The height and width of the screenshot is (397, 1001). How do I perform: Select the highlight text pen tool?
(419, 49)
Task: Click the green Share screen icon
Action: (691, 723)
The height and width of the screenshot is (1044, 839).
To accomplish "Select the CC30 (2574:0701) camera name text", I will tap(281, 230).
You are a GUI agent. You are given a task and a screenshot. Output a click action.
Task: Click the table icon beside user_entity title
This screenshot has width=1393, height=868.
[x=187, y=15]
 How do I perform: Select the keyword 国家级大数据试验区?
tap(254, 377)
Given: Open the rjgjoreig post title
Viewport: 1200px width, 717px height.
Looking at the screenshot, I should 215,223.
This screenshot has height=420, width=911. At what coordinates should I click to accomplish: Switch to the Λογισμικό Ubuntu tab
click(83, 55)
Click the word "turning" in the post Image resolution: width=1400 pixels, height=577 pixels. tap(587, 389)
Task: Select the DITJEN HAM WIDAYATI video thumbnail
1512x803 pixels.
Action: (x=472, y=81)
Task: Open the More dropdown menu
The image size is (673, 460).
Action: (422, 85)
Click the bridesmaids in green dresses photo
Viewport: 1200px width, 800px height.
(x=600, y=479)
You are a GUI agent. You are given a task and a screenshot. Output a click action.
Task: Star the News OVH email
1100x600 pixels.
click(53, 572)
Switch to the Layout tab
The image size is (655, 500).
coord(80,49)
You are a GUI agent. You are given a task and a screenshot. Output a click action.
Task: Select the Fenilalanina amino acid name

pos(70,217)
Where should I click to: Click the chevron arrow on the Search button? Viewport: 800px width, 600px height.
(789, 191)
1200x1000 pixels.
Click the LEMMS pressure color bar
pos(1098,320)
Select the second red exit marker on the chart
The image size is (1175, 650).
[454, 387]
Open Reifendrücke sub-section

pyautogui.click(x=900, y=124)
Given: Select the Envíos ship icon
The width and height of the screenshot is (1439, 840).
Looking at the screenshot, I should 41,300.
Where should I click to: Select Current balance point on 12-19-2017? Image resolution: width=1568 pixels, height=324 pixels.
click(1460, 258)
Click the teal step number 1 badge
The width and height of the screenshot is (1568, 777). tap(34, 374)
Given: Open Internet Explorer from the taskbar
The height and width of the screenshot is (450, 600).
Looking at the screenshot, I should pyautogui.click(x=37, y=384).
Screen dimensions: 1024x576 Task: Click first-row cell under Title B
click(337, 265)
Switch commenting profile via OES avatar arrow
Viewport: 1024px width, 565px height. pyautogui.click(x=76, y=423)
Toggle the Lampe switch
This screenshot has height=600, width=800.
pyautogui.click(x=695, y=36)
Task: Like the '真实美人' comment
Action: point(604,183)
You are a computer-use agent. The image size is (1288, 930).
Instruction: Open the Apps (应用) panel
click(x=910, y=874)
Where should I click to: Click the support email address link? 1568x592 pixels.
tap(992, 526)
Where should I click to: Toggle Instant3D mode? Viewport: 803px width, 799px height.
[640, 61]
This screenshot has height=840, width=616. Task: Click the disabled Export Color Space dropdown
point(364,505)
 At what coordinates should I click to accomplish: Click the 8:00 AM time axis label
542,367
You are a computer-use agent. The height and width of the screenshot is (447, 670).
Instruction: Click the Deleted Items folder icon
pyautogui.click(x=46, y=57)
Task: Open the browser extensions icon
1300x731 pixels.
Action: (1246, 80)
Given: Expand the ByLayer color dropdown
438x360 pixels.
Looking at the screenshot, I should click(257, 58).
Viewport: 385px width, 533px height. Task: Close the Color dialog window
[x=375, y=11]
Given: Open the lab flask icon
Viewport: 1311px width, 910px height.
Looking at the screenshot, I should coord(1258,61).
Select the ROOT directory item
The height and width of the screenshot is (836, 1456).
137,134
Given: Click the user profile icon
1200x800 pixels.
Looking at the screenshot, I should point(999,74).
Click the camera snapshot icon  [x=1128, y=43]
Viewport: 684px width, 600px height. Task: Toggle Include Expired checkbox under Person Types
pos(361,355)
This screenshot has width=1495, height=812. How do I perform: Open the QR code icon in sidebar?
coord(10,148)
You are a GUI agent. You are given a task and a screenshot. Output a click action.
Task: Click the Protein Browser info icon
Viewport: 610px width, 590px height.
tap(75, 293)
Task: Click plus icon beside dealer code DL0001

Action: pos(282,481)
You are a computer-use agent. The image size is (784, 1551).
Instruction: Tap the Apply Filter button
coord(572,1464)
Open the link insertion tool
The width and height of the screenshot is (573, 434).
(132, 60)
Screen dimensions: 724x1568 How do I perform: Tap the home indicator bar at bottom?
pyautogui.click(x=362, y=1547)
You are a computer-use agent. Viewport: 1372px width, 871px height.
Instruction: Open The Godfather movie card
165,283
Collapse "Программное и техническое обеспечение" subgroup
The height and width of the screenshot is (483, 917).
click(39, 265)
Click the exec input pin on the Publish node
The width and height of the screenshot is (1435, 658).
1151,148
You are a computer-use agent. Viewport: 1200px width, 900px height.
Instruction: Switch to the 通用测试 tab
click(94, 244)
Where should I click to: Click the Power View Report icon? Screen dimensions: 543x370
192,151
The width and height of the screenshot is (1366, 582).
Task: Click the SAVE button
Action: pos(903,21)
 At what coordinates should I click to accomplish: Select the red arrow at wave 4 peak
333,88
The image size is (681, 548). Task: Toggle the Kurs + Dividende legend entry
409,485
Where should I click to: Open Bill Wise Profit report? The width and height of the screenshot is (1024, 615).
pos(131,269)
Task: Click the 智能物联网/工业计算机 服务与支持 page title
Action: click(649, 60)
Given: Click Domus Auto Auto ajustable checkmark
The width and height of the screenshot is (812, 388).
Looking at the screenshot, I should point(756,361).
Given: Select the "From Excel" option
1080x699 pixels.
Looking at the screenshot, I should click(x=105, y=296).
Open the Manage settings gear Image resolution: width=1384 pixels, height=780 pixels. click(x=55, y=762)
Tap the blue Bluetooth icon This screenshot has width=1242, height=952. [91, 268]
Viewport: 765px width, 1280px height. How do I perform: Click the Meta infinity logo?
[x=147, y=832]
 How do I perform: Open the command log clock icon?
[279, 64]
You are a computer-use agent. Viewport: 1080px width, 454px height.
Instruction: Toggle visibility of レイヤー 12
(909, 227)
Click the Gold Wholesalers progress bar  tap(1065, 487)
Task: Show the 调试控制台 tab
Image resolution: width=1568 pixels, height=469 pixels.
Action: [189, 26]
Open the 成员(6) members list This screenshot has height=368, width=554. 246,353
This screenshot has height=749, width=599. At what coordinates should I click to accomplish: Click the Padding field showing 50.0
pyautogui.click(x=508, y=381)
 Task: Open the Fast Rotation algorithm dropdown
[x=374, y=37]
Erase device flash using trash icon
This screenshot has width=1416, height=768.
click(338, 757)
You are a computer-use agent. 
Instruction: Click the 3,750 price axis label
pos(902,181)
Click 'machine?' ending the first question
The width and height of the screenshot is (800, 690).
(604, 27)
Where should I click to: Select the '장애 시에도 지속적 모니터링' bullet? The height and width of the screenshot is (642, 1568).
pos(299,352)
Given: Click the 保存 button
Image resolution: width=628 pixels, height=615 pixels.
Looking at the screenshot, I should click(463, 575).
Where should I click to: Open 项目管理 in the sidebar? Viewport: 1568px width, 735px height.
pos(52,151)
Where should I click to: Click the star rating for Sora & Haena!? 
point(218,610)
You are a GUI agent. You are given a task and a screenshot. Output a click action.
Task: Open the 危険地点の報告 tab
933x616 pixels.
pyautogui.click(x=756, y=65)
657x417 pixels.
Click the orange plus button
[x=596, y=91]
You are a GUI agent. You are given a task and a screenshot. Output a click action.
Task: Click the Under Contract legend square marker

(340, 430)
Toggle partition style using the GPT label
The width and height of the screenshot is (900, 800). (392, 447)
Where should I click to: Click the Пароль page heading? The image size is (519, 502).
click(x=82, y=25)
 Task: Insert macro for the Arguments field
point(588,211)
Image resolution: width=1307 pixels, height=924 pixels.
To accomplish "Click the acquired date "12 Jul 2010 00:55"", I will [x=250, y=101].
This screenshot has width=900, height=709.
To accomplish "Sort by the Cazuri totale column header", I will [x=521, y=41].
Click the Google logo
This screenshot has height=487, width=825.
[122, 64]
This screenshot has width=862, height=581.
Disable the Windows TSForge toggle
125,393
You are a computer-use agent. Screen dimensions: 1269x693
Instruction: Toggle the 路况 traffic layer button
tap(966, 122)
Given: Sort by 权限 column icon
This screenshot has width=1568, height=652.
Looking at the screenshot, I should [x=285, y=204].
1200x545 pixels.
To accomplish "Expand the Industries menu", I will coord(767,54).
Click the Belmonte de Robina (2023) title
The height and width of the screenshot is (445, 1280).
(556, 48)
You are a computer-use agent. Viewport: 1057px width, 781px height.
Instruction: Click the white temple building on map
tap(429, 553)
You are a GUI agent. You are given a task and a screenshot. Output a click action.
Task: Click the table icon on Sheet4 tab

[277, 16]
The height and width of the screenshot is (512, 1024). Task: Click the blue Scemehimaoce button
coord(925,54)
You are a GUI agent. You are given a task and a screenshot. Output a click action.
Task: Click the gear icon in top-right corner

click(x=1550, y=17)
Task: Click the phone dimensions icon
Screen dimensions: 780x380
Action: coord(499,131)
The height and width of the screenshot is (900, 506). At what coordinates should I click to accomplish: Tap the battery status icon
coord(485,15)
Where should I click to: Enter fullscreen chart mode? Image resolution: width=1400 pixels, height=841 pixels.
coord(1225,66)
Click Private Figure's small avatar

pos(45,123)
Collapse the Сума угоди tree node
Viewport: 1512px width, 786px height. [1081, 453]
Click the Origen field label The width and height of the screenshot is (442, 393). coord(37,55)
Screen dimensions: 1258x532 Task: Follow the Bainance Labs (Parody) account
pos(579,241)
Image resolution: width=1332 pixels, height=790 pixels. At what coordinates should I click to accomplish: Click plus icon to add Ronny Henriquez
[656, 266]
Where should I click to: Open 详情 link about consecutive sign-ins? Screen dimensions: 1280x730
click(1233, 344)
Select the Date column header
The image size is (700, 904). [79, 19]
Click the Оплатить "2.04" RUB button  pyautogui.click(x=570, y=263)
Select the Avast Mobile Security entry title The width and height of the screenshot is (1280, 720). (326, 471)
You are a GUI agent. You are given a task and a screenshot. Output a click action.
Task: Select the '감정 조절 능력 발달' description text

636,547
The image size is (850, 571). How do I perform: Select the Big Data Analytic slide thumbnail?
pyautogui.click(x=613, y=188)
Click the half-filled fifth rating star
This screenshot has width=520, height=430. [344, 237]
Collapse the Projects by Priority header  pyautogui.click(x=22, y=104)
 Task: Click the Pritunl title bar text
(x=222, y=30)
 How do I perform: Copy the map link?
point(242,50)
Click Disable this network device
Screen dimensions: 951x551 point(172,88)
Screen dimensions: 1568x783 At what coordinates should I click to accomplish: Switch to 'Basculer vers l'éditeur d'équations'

================

_TASK STATEMENT_
Each line from the start of the listing through the line with "Given: Open the rjgjoreig post title" is to be restated verbatim, both ends included.

_WRITTEN RESPONSE_
The height and width of the screenshot is (397, 1001). How do I perform: Select the highlight text pen tool?
(419, 49)
Task: Click the green Share screen icon
Action: (691, 723)
The height and width of the screenshot is (1044, 839).
To accomplish "Select the CC30 (2574:0701) camera name text", I will tap(281, 230).
You are a GUI agent. You are given a task and a screenshot. Output a click action.
Task: Click the table icon beside user_entity title
This screenshot has width=1393, height=868.
[x=187, y=15]
 How do I perform: Select the keyword 国家级大数据试验区?
tap(254, 377)
Given: Open the rjgjoreig post title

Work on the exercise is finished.